REQUIRED TASK: Reproduce the records below word for word, starting with their first line and going on through the line that contains "coord(239,793)", with that line included.

***** EXTRACTED ENTRIES

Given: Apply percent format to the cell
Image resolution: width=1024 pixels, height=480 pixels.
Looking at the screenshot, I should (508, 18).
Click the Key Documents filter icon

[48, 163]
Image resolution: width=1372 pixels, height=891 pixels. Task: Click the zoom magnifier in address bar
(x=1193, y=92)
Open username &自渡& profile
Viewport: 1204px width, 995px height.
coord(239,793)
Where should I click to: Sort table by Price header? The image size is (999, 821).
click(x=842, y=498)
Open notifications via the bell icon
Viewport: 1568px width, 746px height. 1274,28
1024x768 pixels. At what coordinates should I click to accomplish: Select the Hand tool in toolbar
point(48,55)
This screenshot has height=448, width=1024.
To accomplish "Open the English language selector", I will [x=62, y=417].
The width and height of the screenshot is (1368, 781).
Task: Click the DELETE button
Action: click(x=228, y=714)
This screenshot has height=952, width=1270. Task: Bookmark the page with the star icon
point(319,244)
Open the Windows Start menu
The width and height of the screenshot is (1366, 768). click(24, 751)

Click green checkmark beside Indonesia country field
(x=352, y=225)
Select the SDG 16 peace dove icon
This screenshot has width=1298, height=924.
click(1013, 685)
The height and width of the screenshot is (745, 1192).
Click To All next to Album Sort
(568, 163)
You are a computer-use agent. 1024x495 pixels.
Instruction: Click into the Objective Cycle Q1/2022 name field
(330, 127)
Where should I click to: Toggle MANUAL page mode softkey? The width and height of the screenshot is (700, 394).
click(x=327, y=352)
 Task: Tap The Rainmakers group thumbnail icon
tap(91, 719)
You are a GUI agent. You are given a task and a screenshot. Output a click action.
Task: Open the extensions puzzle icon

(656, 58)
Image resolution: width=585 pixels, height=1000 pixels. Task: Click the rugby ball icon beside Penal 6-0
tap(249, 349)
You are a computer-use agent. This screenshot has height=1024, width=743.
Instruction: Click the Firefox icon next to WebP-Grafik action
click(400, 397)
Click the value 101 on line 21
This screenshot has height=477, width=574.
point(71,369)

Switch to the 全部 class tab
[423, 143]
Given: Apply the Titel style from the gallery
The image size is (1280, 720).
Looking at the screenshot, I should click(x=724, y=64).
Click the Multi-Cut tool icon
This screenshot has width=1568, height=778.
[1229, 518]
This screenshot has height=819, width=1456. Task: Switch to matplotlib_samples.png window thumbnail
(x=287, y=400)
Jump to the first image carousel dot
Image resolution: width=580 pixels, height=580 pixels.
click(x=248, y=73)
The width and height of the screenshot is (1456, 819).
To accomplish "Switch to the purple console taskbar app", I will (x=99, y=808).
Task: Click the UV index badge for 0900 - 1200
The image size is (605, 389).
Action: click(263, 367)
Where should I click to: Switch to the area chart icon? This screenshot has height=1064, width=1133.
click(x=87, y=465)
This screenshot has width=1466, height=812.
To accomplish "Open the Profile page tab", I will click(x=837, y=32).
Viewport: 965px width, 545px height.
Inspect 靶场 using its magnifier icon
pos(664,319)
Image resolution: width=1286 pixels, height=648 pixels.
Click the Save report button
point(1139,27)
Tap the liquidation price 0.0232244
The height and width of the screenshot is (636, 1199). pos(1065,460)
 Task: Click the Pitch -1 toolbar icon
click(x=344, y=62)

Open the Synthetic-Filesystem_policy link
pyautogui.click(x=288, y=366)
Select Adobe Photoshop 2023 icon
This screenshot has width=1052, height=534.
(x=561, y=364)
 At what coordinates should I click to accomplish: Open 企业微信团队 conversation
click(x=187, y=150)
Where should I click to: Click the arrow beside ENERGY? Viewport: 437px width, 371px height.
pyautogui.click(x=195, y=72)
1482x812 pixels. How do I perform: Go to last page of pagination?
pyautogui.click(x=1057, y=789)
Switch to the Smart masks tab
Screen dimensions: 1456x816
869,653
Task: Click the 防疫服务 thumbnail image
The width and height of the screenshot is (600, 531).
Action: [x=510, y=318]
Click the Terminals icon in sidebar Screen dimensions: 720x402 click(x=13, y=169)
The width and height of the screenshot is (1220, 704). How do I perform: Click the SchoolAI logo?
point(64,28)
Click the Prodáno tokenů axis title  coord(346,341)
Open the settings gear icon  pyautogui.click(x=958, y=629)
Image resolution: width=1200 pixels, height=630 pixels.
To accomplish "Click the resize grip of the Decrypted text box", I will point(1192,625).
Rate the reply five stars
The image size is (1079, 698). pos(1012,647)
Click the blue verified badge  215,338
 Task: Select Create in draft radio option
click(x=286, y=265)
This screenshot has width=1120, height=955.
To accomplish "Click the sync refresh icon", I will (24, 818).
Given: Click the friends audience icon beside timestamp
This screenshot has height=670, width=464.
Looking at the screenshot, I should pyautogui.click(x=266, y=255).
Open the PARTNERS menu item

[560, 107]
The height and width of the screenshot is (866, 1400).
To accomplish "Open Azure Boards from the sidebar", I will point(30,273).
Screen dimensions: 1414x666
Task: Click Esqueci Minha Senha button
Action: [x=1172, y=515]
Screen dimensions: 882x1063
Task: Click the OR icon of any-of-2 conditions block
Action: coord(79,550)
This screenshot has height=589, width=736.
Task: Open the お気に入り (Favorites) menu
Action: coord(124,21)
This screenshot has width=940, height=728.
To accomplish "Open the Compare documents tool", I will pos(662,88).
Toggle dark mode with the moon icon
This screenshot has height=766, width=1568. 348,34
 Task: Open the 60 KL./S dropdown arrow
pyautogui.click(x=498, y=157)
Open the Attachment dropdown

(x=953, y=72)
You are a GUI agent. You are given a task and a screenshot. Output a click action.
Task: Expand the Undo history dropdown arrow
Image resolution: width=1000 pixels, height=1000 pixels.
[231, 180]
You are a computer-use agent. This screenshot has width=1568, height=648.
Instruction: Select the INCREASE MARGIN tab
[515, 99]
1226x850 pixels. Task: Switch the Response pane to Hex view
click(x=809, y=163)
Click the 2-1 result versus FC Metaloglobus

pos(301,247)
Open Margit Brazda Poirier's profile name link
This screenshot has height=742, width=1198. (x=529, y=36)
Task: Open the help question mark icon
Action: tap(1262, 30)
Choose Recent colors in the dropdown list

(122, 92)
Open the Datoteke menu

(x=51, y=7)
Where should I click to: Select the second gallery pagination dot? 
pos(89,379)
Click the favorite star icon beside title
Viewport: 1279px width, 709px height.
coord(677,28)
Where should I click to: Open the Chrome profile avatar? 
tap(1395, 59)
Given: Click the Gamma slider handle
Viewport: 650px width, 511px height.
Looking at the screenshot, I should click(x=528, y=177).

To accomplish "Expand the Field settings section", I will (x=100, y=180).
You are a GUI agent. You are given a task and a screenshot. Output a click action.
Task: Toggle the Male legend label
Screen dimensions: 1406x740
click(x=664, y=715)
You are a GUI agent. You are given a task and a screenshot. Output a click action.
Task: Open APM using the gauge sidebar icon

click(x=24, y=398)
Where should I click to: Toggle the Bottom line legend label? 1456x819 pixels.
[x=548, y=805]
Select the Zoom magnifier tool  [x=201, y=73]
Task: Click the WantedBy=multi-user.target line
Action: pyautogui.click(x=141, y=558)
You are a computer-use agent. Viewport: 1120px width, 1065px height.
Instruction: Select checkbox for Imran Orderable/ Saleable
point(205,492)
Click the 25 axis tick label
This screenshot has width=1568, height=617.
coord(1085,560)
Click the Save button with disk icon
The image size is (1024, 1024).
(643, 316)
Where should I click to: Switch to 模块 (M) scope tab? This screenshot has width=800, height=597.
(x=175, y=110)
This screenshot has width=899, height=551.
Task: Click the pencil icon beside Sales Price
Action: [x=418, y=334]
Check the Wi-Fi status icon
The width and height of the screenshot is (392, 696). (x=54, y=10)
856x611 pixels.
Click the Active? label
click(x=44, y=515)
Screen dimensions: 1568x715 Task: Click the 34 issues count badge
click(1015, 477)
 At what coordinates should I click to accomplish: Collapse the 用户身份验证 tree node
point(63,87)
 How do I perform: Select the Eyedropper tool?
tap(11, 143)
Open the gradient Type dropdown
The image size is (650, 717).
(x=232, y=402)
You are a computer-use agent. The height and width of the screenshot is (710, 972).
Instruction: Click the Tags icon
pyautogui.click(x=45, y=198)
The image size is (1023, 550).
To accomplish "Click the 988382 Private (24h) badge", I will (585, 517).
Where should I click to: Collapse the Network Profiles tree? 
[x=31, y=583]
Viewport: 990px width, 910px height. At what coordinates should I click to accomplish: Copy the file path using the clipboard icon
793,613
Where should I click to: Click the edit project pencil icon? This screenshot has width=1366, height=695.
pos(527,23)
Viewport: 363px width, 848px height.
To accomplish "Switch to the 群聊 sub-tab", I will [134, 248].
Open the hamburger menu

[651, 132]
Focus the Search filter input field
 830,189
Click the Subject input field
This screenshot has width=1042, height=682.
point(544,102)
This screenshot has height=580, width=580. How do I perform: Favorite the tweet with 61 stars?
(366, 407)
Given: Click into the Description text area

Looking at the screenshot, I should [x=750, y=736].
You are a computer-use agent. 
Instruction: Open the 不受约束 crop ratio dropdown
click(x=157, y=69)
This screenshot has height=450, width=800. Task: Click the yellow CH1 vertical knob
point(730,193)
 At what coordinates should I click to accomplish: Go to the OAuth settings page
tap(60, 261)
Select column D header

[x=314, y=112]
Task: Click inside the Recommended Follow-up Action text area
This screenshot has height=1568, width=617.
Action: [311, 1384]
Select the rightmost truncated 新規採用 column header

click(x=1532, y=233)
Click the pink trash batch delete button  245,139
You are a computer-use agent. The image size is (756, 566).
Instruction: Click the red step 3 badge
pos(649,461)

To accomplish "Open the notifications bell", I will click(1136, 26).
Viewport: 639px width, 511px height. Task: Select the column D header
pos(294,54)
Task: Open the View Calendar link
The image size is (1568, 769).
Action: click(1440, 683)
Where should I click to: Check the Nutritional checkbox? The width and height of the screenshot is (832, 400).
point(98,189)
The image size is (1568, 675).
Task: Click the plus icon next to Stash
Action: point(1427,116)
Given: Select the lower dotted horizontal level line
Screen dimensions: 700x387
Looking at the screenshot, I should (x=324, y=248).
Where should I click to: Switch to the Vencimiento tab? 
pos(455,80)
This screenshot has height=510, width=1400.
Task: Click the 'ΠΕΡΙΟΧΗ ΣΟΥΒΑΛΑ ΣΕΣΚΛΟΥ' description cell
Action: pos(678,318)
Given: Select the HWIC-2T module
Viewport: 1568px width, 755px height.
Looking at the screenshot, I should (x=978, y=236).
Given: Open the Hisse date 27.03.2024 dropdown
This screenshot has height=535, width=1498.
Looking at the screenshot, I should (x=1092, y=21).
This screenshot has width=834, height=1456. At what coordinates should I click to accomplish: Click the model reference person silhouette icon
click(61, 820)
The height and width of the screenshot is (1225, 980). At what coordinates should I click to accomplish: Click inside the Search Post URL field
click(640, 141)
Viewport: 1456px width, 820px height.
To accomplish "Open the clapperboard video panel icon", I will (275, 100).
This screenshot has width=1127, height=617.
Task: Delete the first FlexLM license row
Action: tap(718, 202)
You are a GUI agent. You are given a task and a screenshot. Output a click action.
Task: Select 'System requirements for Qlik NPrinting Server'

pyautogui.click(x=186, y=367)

**********

EXERCISE ANSWER:
Given: Apply percent format to the cell
Image resolution: width=1024 pixels, height=480 pixels.
Looking at the screenshot, I should (508, 18).
Click the Key Documents filter icon

[48, 163]
Image resolution: width=1372 pixels, height=891 pixels. Task: Click the zoom magnifier in address bar
(x=1193, y=92)
Open username &自渡& profile
Viewport: 1204px width, 995px height.
coord(239,793)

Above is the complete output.